Swamped with yard work? Turn off your sprinklers and try Xeriscape instead!
Just about everything’s big in Texas. But when it comes to water, well, there’s little to speak of. So how do some Dallas area homeowners reconcile their desire for vast green yards with a shortage of H2O? The answer is a Xeriscape — a very big word indeed.
Derived from the Greek word xeros, meaning dry, xeriscaping is a form of landscaping that’s miserly with water. And while it may conjure up images of tumbleweed landscapes devoid of greenery save the occasional cactus, you can bet your 10-gallon hat that a xeriscaped yard can be as beautiful and lush as any other type of landscape.
Xeriscaping fundamentals include using native and adaptive plants, creating efficient irrigation systems, improving soil quality, and mulching. In places like central Texas, where droughts are so bad you can get fined up to $5,000 for over watering, residents who xeriscape may reduce the amount of water used for yard work by as much as 60 percent. And xeriscaped yards require less work overall — a big draw for those who have endured unbearably hot summers trying to revive a once-plush blanket of Bermuda grass turned burnt brown.
Here are the photos of the completed project in a xeriscape design style.
“Mow grass and drag water hoses — that’s what I did all summer,” says Dave Watson, a retired electrician in Dallas, Texas and client of mine recalling the upkeep needed for his old yard. Fed up with the hassle, Watson turned to xeriscaping 11 years ago. Today he grows wildflowers and buffalo grass, a native prairie grass that can be left to grow naturally (it reaches a maximum height of 6 to 8 inches) and is drought- and cold- tolerant. For Watson, it was a cure for the summertime blues: “I love it. There’s no watering and fertilizing. A couple times a year, I’ll mow. Other than that, I do nothing to take care of it.”

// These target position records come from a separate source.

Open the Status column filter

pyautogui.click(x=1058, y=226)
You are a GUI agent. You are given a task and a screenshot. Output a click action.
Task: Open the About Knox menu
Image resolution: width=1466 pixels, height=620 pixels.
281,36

Today more than 40 states have xeriscape projects, and because a xeriscape project are based on climate, there is great variation: An upstate New York yard teeming with bee balms, sunflowers, tulips, daffodils, grape hyacinths, snowdrops, and daylilies, for example, contrasts sharply with the irises, cornflowers, yarrows, California poppies, and catchflies that thrive in Reno, Nevada. Obviously, a place doesn’t have to be parched to benefit from xeriscaping. Most North American landscapes are a disaster ecologically, the whole public has been trained to over water and over fertilize.
Finding what grows well in your yard is key to an effective xeriscape. One rule of the green thumb: Choose plants that are native to within a 50-mile radius of your home. Native plant societies, water districts, and university extension departments often keep such lists. Many cities also have xeriscape demonstration gardens. Absolutely Bushed Landscaping has had the opportunity to speak at local town libraries. We are also open for more opportunities to do more in the future.
Another trick to a successful xeriscape is grouping together plants with similar water needs. For instance, you wouldn’t put thirsty roses next to cacti — the water required for one would be wasted on the other (not to mention they’d have nothing to talk about!). Xeriscaping also allows for an “oasis zone,” where gardeners grow a few prized water-guzzling plants. The oasis zone is often located in the front of a home where these plants can be easily watered and admired.
So, is this nation of nozzle junkies ready to dive into xeriscaping? “Most people aren’t going to take the plunge,” says Watson. “Perhaps if they would try a small section of the yard first, I feel 90 percent of them would be convinced.”
Our Starting Point for this water wise landscaping project.
Plants used for a Xeriscape design should he selected for their low water requirements, adaptability to the region’s soil and climate, and visual appeal. South/Central Texas is blessed with an abundance of beautiful native plants. Most have lower water demands, fewer pest problems and lower fertilizer needs than many exotic plants brought into the area.
Through the efforts of local nurserymen, native Texas plants are readily available in area nurseries and garden centers. Xeriscaping uses many of these native plants; plus many well-adapted exotic plants that also have lower water demands. Sounds like it’s time to get our feet wet!